* What to do *
Look through the data below for the line with "The width and height of the screenshot is (305, 203).", and transcribe it exactly together with each line after it up to and including the line with "Given: Open the wrench settings menu". Give nothing else.

(Stored items from a collection)
=== Section Start ===

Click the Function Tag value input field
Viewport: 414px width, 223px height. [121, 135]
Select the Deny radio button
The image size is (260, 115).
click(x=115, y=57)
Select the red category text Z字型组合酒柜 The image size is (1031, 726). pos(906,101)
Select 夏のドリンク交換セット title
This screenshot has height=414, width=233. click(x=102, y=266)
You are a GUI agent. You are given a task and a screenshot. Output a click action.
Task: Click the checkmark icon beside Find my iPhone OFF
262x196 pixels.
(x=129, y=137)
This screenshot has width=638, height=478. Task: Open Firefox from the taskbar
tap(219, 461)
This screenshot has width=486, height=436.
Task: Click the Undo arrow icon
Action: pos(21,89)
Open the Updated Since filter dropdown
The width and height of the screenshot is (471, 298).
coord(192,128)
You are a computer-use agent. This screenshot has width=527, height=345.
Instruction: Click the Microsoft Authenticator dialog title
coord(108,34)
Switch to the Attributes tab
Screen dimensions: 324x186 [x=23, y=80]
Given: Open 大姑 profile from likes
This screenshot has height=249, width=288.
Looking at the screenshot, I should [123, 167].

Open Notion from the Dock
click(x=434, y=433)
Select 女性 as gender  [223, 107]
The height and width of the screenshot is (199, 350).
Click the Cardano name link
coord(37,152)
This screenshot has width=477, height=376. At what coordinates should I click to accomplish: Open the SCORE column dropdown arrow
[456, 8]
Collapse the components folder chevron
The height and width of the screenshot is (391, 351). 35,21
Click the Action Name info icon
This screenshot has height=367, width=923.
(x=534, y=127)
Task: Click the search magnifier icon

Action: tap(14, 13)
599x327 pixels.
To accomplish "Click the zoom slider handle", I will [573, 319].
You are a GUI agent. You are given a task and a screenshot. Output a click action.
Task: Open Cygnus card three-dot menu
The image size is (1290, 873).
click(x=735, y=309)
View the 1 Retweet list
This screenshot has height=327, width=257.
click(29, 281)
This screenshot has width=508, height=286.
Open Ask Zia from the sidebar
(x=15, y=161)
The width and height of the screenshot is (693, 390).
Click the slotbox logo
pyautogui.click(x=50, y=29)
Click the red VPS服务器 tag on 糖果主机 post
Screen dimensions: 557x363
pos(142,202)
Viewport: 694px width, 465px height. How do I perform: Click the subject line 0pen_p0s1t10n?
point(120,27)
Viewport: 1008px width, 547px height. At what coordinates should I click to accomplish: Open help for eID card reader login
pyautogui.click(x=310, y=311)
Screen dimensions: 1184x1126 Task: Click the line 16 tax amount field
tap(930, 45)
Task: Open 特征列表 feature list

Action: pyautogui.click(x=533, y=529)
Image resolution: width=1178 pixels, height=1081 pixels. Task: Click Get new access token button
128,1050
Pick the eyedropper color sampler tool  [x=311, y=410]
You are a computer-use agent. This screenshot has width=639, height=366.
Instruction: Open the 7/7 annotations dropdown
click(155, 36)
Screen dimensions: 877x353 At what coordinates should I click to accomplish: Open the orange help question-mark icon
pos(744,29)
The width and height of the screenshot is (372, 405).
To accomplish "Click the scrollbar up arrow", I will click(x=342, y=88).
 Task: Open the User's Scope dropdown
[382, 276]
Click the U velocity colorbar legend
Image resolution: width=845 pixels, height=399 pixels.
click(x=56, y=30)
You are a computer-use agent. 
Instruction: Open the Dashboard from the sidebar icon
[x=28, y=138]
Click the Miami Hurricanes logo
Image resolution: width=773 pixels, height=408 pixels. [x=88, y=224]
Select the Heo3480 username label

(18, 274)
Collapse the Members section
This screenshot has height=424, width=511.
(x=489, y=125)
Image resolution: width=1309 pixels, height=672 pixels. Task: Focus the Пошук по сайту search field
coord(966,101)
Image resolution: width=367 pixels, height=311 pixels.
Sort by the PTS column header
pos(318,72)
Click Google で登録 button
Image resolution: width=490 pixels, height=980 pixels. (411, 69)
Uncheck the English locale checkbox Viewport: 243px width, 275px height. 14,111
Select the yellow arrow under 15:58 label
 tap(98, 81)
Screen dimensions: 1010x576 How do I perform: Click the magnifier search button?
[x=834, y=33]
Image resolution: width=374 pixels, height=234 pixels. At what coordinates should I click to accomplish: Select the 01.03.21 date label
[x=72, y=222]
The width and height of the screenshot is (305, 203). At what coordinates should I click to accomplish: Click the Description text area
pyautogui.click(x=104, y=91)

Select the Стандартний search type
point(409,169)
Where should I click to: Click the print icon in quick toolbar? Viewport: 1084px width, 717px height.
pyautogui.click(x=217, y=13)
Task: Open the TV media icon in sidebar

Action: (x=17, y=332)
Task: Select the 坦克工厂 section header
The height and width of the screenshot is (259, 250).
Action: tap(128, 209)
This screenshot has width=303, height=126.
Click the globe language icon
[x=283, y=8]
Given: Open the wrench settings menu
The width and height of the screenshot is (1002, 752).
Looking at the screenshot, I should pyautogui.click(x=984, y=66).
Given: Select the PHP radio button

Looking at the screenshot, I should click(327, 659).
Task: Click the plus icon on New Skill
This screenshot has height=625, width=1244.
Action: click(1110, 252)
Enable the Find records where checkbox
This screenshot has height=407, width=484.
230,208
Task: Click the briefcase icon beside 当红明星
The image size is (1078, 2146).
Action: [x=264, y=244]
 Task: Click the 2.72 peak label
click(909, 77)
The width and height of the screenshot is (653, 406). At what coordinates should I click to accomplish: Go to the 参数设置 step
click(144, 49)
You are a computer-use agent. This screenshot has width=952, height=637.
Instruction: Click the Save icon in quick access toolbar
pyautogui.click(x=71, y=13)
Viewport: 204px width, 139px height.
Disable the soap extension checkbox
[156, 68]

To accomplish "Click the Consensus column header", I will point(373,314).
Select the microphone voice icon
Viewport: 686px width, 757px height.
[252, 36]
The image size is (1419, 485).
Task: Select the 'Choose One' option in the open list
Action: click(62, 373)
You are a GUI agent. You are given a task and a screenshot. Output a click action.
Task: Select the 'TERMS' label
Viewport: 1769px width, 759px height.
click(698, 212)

=== Section End ===

* Your solution *
The width and height of the screenshot is (305, 203). At what coordinates should I click to accomplish: Click the Description text area
pyautogui.click(x=104, y=91)

Select the Стандартний search type
point(409,169)
Where should I click to: Click the print icon in quick toolbar? Viewport: 1084px width, 717px height.
pyautogui.click(x=217, y=13)
Task: Open the TV media icon in sidebar

Action: (x=17, y=332)
Task: Select the 坦克工厂 section header
The height and width of the screenshot is (259, 250).
Action: tap(128, 209)
This screenshot has width=303, height=126.
Click the globe language icon
[x=283, y=8]
Given: Open the wrench settings menu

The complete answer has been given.